Genetic risk factors for severe and fatigue dominant long COVID and commonalities with ME/CFS identified by combinatorial analysis

Table 10 Assessing the effects of the SNX9 rs2025994 genotype on severe long COVID when controlling for the genotypes of the interacting SNPs rs6777173 (KLF15) and rs11072524 (RYR3)

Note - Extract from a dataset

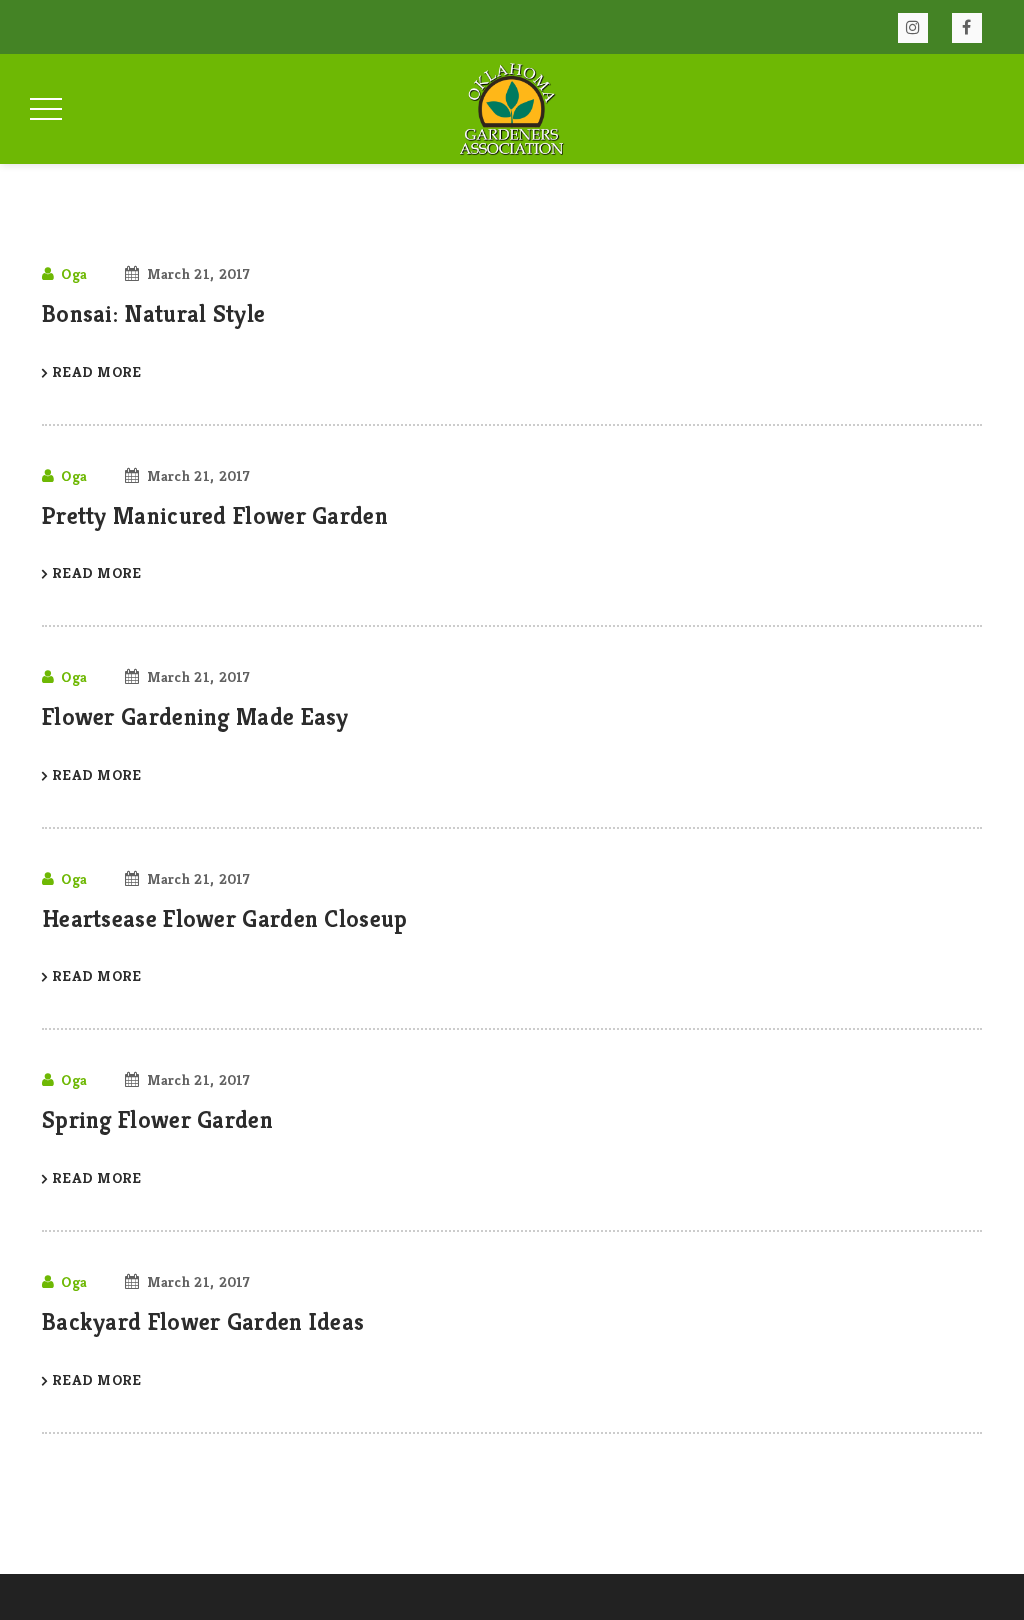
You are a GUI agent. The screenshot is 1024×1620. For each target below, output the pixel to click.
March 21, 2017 (199, 273)
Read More (97, 371)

KLF15 minor allele count	RYR3 minor allele count	SNX9 homozygous wild type odds (cases:controls)	SNX9 heterozygous odds (cases:controls)	EGA Odds ratio: SNX9 heterozygous vs. homozygous wild type (95% confidence interval)
0	0	0.46 (74:160)	0.89 (17:19)	1.93 (0.95–3.93)
0	1	2.48 (57:23)	0.70 (7:10)	0.28 (0.10–0.83)
1	0	0.43 (114:267)	0.28 (14:50)	0.66 (0.35–1.23)
1	1	0.63 (48:76)	0.24 (6:25)	0.38 (0.15–0.99)
2	0	0.66 (71:108)	0.21 (6:28)	0.33 (0.13–0.83)
2	1	0.49 (17:35)	0.38 (3:8)	0.77 (0.18–3.29)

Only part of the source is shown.